Material for this task Block Start
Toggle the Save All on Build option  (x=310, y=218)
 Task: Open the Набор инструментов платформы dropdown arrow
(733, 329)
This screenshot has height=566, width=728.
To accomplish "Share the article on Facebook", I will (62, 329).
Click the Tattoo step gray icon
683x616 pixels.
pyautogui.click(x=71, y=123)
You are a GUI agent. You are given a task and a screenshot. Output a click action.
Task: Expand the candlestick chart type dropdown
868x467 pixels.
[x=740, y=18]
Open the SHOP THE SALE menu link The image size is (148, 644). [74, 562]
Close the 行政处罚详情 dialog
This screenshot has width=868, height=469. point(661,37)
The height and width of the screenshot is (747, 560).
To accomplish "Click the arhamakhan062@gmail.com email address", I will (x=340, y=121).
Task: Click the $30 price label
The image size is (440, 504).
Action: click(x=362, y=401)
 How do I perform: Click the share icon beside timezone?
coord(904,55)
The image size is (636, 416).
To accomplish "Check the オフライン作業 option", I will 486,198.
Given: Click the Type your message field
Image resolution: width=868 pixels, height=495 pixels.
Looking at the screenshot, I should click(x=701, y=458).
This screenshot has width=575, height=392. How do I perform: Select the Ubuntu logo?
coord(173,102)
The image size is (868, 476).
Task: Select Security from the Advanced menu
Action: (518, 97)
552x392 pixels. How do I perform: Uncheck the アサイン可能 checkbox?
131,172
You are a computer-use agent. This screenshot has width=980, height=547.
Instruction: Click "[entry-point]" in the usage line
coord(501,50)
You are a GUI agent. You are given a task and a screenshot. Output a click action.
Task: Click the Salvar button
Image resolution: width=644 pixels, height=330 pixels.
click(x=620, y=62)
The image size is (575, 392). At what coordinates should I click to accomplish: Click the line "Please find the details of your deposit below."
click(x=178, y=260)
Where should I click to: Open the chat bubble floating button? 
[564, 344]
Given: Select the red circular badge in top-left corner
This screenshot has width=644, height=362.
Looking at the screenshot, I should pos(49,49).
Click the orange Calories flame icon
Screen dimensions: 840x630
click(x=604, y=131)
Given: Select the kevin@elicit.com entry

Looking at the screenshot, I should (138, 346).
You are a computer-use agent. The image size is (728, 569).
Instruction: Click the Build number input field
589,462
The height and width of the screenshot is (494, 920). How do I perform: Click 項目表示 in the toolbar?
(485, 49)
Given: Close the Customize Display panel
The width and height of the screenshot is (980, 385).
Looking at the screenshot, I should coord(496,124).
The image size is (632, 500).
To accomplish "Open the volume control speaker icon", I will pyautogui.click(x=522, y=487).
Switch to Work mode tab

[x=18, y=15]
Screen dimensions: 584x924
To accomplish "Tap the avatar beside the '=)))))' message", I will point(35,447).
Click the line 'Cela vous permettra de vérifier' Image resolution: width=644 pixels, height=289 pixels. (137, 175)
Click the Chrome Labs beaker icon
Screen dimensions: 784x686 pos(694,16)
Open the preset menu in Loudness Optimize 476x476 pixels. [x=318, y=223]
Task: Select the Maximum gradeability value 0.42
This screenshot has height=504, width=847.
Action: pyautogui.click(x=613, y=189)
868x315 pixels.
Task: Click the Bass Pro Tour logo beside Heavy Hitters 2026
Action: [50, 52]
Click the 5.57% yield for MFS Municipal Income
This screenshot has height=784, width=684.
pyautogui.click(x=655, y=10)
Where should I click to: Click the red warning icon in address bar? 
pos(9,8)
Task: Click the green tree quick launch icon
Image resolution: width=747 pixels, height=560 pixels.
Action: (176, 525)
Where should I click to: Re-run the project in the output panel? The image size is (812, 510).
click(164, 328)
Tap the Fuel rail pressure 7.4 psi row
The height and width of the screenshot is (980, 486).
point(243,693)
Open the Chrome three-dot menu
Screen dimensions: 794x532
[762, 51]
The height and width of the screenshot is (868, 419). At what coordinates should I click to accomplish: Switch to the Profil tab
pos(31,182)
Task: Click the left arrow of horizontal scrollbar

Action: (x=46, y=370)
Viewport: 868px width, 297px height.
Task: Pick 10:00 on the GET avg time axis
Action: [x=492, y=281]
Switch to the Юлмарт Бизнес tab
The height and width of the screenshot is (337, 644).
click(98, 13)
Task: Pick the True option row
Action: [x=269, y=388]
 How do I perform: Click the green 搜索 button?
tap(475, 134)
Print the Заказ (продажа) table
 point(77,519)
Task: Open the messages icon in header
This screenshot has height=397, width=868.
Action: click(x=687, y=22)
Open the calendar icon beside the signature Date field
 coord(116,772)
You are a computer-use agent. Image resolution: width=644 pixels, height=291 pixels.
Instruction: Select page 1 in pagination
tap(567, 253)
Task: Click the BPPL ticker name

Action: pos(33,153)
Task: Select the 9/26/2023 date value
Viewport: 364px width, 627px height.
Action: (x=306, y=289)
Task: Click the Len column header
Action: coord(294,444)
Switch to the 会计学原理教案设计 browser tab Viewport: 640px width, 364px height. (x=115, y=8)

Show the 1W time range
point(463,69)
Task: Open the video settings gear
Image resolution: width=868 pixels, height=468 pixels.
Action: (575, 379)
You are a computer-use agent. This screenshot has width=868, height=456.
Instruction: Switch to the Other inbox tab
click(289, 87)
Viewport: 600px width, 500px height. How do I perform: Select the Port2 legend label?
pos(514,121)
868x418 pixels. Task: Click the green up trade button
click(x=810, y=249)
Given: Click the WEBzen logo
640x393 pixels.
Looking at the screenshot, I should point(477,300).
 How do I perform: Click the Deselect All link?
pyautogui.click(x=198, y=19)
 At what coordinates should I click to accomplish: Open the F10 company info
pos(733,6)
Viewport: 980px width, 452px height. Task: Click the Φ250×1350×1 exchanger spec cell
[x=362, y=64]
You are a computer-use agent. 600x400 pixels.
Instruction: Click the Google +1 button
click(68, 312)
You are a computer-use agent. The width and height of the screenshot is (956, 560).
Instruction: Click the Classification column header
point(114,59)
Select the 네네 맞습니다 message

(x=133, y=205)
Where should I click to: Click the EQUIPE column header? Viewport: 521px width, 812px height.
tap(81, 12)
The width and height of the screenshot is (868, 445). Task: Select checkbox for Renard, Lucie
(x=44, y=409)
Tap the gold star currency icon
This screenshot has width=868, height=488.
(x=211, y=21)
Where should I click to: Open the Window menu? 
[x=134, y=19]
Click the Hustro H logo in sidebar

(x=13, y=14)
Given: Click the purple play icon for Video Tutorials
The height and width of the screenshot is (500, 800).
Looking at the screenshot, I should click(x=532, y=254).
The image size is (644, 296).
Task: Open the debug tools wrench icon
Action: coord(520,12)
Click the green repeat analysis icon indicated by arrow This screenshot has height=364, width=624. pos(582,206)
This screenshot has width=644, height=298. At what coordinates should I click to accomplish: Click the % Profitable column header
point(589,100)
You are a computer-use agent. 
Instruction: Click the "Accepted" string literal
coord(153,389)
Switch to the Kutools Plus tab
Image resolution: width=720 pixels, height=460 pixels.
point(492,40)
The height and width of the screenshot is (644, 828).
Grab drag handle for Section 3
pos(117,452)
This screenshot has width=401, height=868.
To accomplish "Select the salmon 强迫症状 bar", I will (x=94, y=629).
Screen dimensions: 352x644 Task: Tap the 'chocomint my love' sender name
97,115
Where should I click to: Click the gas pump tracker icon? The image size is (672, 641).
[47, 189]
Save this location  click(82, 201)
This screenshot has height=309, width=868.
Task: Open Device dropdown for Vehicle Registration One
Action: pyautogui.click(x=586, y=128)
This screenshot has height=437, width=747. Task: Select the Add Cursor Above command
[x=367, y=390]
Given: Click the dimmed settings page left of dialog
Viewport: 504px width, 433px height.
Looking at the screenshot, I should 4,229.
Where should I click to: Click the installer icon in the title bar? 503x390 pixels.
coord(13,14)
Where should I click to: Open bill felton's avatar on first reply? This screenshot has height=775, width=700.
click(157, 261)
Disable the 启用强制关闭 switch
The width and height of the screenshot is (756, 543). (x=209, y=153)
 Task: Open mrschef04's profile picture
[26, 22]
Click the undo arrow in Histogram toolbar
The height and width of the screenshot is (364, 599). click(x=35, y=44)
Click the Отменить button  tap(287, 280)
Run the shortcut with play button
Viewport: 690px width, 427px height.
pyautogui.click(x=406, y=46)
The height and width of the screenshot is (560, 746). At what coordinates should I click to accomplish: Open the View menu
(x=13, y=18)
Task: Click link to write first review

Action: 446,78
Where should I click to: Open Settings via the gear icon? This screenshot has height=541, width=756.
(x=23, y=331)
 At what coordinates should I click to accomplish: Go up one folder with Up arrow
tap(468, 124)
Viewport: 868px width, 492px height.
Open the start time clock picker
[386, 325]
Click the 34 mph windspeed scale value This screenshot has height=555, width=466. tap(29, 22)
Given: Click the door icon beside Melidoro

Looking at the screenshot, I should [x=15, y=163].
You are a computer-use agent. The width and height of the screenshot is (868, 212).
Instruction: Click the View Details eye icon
Material for this task Block End
What is required: Line count for "computer": determine it from the data and answer with the number by itself.

Result of this task: 8